+++ DATA IN THIS EXERCISE

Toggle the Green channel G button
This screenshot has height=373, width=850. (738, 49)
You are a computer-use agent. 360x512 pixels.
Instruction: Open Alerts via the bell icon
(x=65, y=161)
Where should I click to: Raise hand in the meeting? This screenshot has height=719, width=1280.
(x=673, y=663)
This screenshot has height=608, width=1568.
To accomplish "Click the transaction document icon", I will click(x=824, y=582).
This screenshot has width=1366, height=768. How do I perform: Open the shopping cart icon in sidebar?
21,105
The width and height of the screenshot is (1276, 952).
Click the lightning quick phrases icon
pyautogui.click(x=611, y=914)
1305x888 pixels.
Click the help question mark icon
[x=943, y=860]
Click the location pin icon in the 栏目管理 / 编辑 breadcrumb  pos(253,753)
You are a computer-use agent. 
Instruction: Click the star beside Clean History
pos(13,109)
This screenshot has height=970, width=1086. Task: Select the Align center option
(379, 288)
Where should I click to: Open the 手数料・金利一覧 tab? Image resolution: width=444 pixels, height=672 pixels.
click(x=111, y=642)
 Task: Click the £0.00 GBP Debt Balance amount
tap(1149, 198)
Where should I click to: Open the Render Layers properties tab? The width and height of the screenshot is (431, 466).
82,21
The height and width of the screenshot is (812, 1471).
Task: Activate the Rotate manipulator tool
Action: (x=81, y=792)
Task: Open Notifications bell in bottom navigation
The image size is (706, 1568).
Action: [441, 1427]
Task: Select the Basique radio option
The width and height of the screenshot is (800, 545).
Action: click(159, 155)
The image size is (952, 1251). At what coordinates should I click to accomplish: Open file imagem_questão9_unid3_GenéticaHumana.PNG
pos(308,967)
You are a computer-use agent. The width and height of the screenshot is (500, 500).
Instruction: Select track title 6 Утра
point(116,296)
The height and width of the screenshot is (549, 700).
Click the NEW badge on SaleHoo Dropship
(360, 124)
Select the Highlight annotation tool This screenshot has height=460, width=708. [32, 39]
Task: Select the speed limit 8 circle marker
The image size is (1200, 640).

++++++

### WHAT IS BEING ASKED
Look above and repeat, character for character, the lines from the first one to the line with "The width and height of the screenshot is (1276, 952).", counting both.

### YOUR RESPONSE
Toggle the Green channel G button
This screenshot has height=373, width=850. (738, 49)
You are a computer-use agent. 360x512 pixels.
Instruction: Open Alerts via the bell icon
(x=65, y=161)
Where should I click to: Raise hand in the meeting? This screenshot has height=719, width=1280.
(x=673, y=663)
This screenshot has height=608, width=1568.
To accomplish "Click the transaction document icon", I will click(x=824, y=582).
This screenshot has width=1366, height=768. How do I perform: Open the shopping cart icon in sidebar?
21,105
The width and height of the screenshot is (1276, 952).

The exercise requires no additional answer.